-------- Supplied data --------

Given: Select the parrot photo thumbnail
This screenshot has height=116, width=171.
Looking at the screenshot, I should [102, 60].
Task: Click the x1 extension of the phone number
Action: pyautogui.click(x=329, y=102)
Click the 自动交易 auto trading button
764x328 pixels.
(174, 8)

--------

**Work to complete:** I'd like the material repeated word for word, please.

**Answer space:**
Given: Select the parrot photo thumbnail
This screenshot has height=116, width=171.
Looking at the screenshot, I should [102, 60].
Task: Click the x1 extension of the phone number
Action: pyautogui.click(x=329, y=102)
Click the 自动交易 auto trading button
764x328 pixels.
(174, 8)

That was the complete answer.